Darüber hinaus hält sich die Kommentatorin mit Urteilen merklich zurück. Sie beschränkt sich auf verweisende „Orientierungshilfen“ (S. 65), „Kurzbiografien“; die Aussagen der ‚Stimmen‘ stellt sie, gegliedert nach Quellengattung („Militärische Quellen“, „Diplomatenberichte“, „Pressemeldung“), in entsprechende Kontexte.

Indem sie in der Aneinanderreihung von berichtenden Einschätzungen durchaus auch konträre Positionen offeriert, nimmt Moritz, allerdings seltene, Korrekturen vor, stellt „krasse Fehldeutung“ (S. 177) fest oder lenkt beispielsweise die Lesart solcherart, dass eine für die Sozialdemokratie alleinig zu reklamierende Friedenspolitik „nicht im Interesse der österreichischen Regierung“ (S. 179) lag.

Ansonsten wird eine Chronik ablaufender, je nach Verfasser erwünschter, erwarteter, be- und verurteilter Ereignisse unterbreitet. Zugleich wird der besondere Gewinn des Auswahlprinzips der Quellen deutlich, deren Inhalte durch zeitliche Dichte sowie geringe Distanz zum Geschehen aufgrund persönlicher Betroffenheit charakterisiert sind. Zur Sprache kommen allerseits ‚vorläufige‘ (vgl. S. 123), rein transitorische Zustände: symptomatisch sind dabei etwa die „früher gut gehaltenen Strassen Petersburgs heute mit den zu hügeligen Gletschern zusammengeballten Schneemassen vieler Wochen bedeckt“ (S. 122). Die Schilderungen vermitteln das Bewusstsein von Brandaktualität sowie einer Zusammenballung von Ereignisketten; das Gefühl elementarer Kalamität wird spürbar, als deren Reaktion existenzielle Unsicherheit sowie die grassierende Produktion von Stereotypen in Bezug auf die ‚russische Mentalität‘. So manche Aussagen weisen über die künftige Entwicklung hinaus; so heißt es etwa über die Zustimmung von Kriegsgefangenen zu den ‚Sowjets’, dass „das magyarische und reichsdeutsche Element das größere, die österreichischen Slaven mit Ausnahme der Tschechen das kleinere und die deutschen Oesterreicher ein verschwindendes Kontingent stellen“ würden (S. 136).

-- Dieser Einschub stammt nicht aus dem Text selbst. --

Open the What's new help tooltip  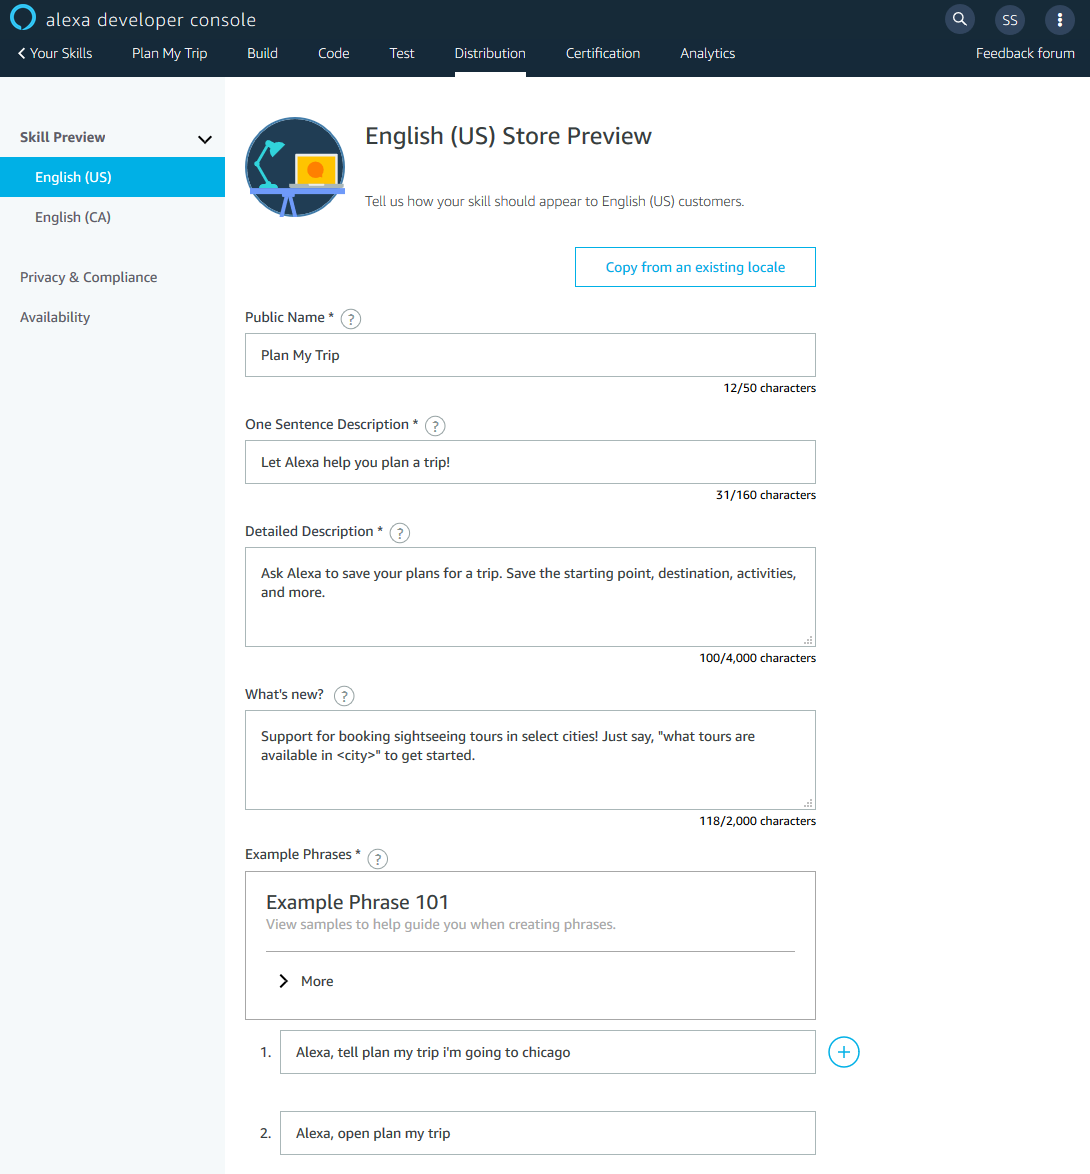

Mit Arthur Schnitzlers Begriffsprägung „Revolutionspsychose“ lässt Moritz ihren Untersuchungszeitraum sowie Kommentar abrupt enden. Nicht zuletzt soll diese Metapher auf die radikalen politischen ‚Epidemien‘ der Folgezeit vorausdeuten, deren Genese verständlich zu machen die Autorin darüber hinaus auch beabsichtigt.

Für Moritz „war es vor allem die starke Sozialdemokratie, die revolutionäre Tendenzen eindämmte“ (S. 39); mit ihrer Sammlung nährt sie ebenfalls die Schlussfolgerung, dass nach den Erfahrungen der Menschen im sich auflösenden Österreich-Ungarn mit den die Revolution in Russland signifizierenden Ausformungen, letztere überwiegend als negatives Vorbild fungierten.